Quote Originally Posted by Willtord View Post
Hi guys!

My Dad was the boss on the McLaren F1, I spent most of my spare time at the facility in Woking in the mid/late '90s. I met Gordon on numerous occasions. Great guy. Loud shirts. Quiet, confident thinker with a jukebox in his office, huge phobia of cockroaches. Legend. I remember flying 4 of us to Le Mans in '95 to see it's debut in the 24 hour race. What amazed me was that the car was never intended to go racing. Gordon had designed it to be the (then) ultimate road car, using his experience designing race cars and using race car tech which was available at the time. Owners wanted to take it racing. Gordon did not, "It was never designed to go racing", he would say. Eventually he bowed to "polite persuasion" (you and I would call it nagging!) and redesigned it to do exactly that, the GTR was born. As a fan of wings and vents, I saw it as a thing of beauty, and an amazing technical achievement. The Sultan of Brunei was equally impressed. "I like it, I'll have seven" (eventually to become 10), "but sir, you know they are £540,000 each?" and the quiet response, "what you have to understand is that me buying seven of these is like you buying a coffee." Eye opening stuff.

The T.50 is reminiscent of the McLaren F1 from so many angles. I know I'm going to upset the purists in saying this but I'm personally not a fan of manual gearboxes in modern performance cars, the delay in changing gears with a conventional stick seems ad odds with the idea of creating a modern performance car. I know Porsche upset the purists when they started to introduce their modern automatics ("they'll never sell!), but their gearbox is the reason that I sold my auto (actually a robotized manual) Lamborghini. I test drove a friend's Porsche and was blown away by the instantaneous gear changes. There was no interruption in power delivery whatsoever. I'm sure it's there, but it was completely imperceptible to me. Porsche now sell 4 times more PDK cars than manuals. Getting back into my own car was like stepping from a Eurofighter into a Lancaster bomber. Still an event, but. . . .
Having said that, I know I'd be extremely happy behind the wheel of a Stratos replica with it's improved reliability and that elusive "grin factor", which seems to be absent in most reasonably priced modern day cars. That side profile! Bring back pop-up headlights! I know they're at odds with modern pedestrian safety regulations, but the legal restrictions on the design of cars as a result is . . .boring. Sorry.
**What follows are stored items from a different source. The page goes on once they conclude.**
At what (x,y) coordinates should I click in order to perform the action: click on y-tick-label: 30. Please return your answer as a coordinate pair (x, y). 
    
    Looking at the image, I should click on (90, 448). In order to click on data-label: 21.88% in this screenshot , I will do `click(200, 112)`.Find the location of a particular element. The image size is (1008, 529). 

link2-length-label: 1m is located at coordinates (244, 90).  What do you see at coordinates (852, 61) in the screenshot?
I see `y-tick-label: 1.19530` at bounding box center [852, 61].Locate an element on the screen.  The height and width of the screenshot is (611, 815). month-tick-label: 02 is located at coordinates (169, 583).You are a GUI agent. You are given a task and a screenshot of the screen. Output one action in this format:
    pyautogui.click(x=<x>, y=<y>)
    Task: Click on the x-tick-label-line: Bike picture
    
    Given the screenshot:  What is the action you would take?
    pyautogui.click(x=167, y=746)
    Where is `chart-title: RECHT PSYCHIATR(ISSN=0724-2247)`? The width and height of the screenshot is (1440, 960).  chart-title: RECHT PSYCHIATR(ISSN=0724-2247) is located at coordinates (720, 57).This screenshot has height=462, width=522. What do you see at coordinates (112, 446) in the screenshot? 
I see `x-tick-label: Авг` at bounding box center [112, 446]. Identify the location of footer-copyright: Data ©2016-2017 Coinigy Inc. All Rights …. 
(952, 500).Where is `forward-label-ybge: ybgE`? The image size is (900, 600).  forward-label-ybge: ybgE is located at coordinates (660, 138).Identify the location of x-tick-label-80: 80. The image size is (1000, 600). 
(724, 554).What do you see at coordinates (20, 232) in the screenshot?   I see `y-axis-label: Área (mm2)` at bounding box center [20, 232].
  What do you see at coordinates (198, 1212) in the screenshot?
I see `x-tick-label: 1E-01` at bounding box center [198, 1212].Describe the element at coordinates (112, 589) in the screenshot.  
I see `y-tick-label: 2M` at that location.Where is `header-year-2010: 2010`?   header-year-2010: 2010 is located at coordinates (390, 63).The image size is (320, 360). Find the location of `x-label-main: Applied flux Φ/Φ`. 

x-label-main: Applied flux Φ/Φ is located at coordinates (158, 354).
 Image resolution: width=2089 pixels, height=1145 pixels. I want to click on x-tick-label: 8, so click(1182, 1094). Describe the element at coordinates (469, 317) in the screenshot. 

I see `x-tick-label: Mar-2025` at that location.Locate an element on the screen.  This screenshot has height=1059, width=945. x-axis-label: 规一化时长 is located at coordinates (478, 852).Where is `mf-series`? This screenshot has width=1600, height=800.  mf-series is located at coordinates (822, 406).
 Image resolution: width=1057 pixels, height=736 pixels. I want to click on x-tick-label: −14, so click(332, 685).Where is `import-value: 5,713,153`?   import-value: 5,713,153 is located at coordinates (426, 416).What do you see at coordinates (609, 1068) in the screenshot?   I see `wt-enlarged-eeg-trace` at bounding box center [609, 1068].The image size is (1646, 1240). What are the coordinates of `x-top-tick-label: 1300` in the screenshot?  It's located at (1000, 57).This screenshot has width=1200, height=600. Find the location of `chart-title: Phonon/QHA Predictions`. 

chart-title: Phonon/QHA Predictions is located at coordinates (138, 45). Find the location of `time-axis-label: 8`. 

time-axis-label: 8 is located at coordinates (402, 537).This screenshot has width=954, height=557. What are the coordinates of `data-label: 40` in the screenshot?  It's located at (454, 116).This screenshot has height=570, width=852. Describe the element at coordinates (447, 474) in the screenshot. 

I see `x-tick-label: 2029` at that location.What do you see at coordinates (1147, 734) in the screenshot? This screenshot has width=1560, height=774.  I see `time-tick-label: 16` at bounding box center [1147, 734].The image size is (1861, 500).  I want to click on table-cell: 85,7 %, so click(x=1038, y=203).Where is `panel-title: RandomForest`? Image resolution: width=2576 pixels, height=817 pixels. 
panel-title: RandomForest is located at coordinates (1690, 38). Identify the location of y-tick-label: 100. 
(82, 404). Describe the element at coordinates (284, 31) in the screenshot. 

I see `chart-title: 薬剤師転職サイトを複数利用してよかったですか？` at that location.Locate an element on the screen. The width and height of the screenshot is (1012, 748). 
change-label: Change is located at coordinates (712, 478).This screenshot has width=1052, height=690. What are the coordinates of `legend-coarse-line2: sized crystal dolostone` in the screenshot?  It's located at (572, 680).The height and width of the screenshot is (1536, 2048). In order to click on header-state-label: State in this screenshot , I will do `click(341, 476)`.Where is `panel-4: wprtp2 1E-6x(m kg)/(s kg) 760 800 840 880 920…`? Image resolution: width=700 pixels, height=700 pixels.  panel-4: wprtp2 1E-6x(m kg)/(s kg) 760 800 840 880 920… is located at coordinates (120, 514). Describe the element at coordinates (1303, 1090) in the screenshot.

And so, back to the T.50, the engine is going to be a masterpiece swansong to naturally aspirated internal combustion powerplants. 12,100 rpm in just 0.3 seconds, when not connected to the drivetrain, admittedly. Just think about that, for 0.3 seconds.
https://www.thedrive.com/tech/35622/...just-3-seconds

All the best to everyone,
Mark
What a brilliant insight! - Thanks for posting.